*WHAT IS BEING ASKED*
Please print exactly the lines from the line containing "Task: Enable the" through the end of the data, no more, and keep pictures out of the copy.

•••

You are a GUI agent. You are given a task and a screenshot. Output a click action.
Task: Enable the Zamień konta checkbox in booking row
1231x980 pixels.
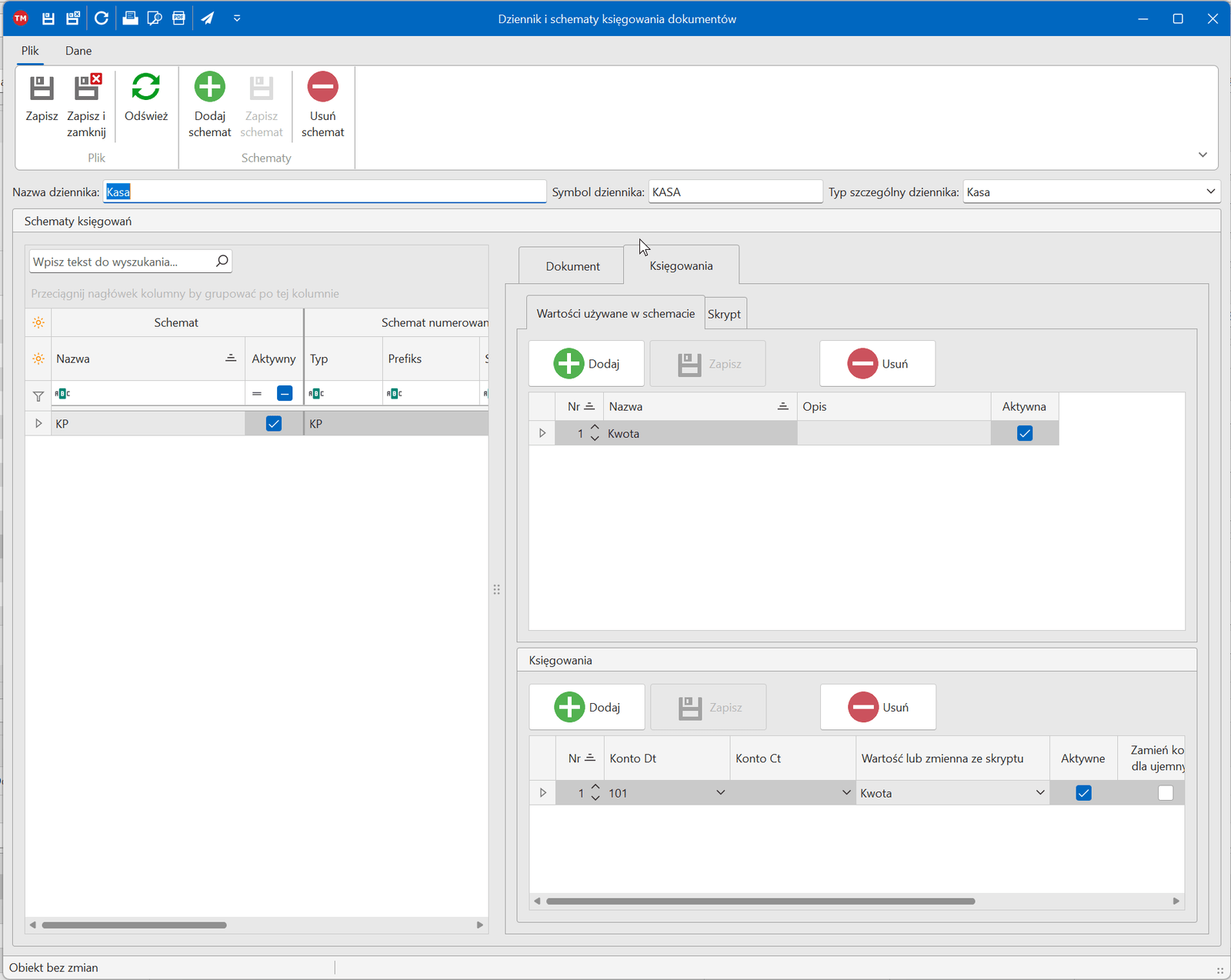point(1165,793)
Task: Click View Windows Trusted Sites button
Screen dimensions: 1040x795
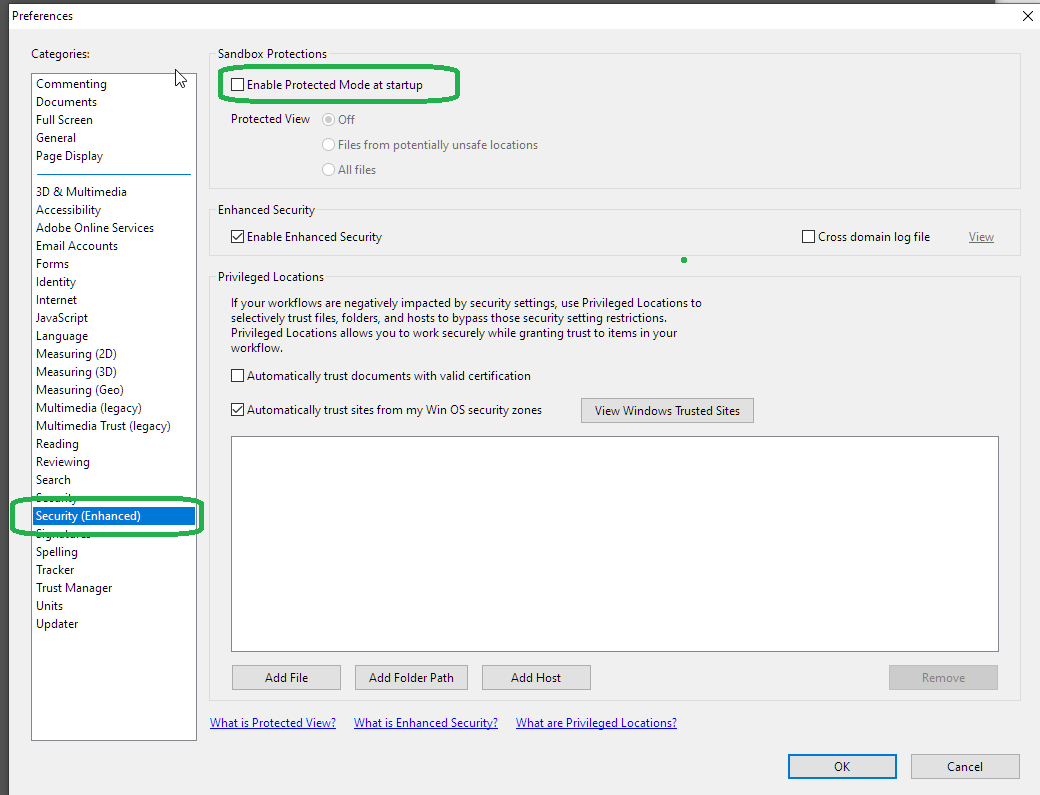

•••

*TASK RESULT*
Task: Enable the Zamień konta checkbox in booking row
1231x980 pixels.
point(1165,793)
Task: Click View Windows Trusted Sites button
Screen dimensions: 1040x795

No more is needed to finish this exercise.